1. How do tests detect active infections?

Typically, they look for the presence of the coronavirus in your nose, throat or mouth. There are two basic types: molecular tests and antigen tests.

2. What are molecular tests? 

They are the gold standard for diagnostic testing -- at least in terms of accuracy. They work by looking for bits of the virus’s nucleic acids, or its genetic material, in a sample of secretions. 

3. What are the downsides?

Molecular tests typically require several components, including chemical reagents, small plastic containers and swabs. One widely used type relies on trained lab technicians to perform a complicated process called reverse transcription polymerase chain reaction (RT-PCR), which amplifies the virus’s genetic material so that it can be studied in detail. A lack of components, machinery or technicians can limit the availability of these tests. Testing saliva eliminates the need for a nasal or throat swab, though some studies suggest this approach picks up fewer cases. While some molecular tests can churn out results in 30 minutes or less, they don’t scale very well. Thus, countries are increasingly embracing antigen tests. 

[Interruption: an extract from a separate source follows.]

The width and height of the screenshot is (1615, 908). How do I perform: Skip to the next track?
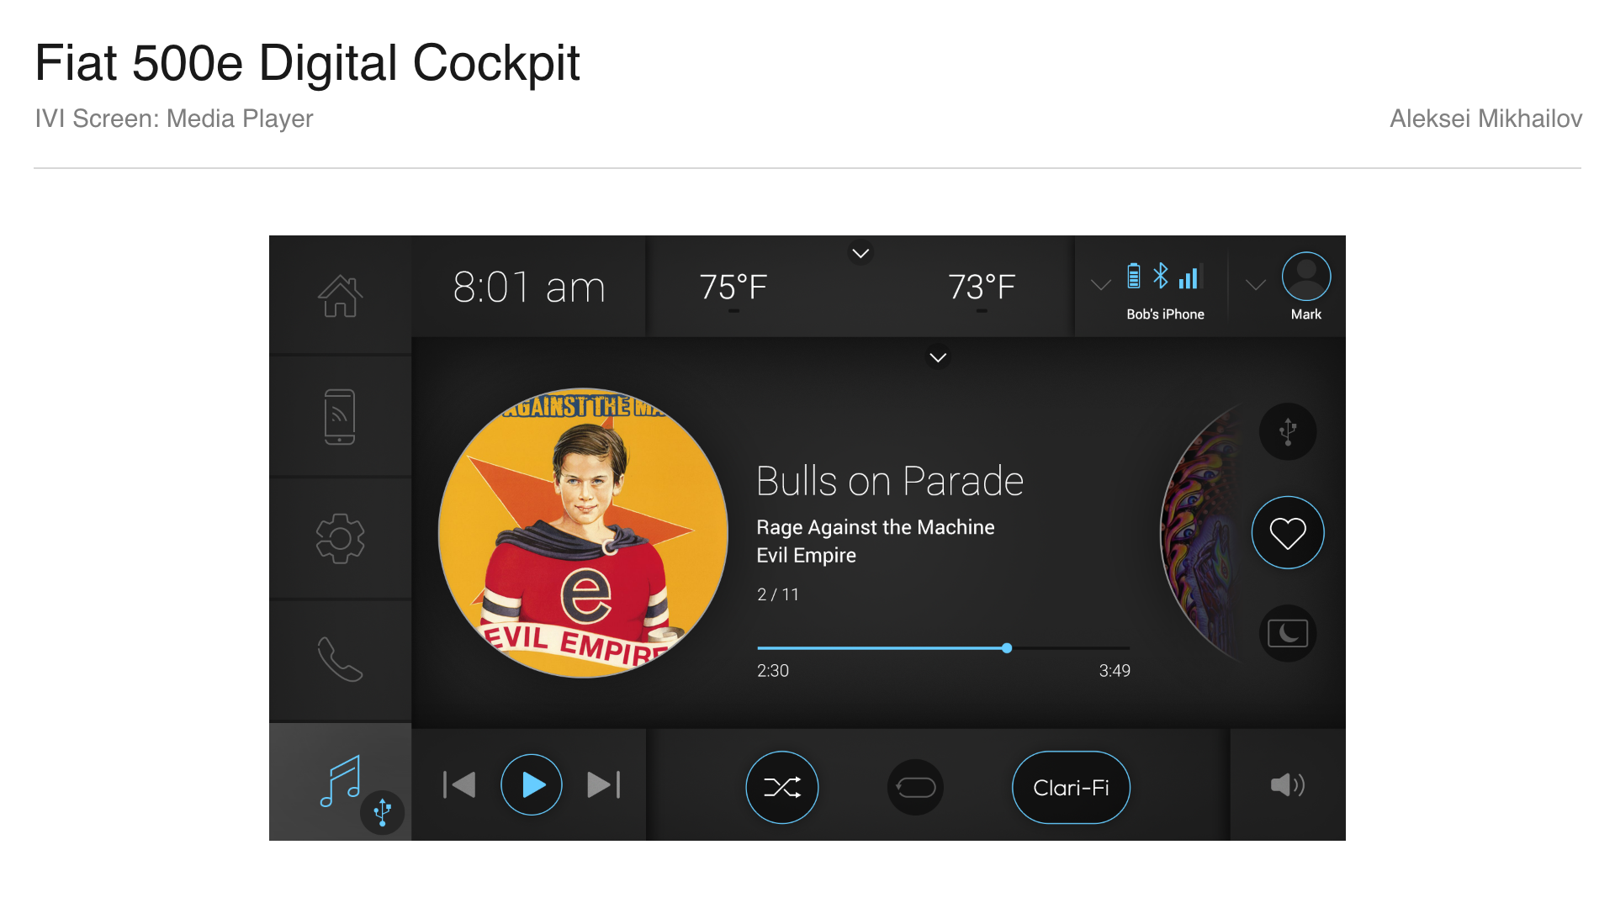point(604,785)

4. What are antigen tests? 

They are faster, cheaper and more accessible tests, some of which people can perform at home. Often, these are lateral flow tools, which are similar to home pregnancy tests that run a liquid sample over a reactive surface. A kit, which can cost less than $5, includes a swab, a tiny bit of solution, and a small plastic tray containing antibodies resembling those that a person’s immune system would activate to fight off the coronavirus. The test-taker gets a sample from his or her nose or throat, dips it in the solution, and puts a few drops in the tray. If the person is infected, the antibodies will bind to proteins in the virus that are present in the sample. This will prompt a line to appear on the plastic tray within about 15 minutes -- or some other indication, depending on the test -- signifying an infection. As part of a strategy to confront a resurgence of new infections announced by President Joe Biden Dec. 21, the U.S. plans to distribute as many as 500 million at-home tests for free to Americans who request them.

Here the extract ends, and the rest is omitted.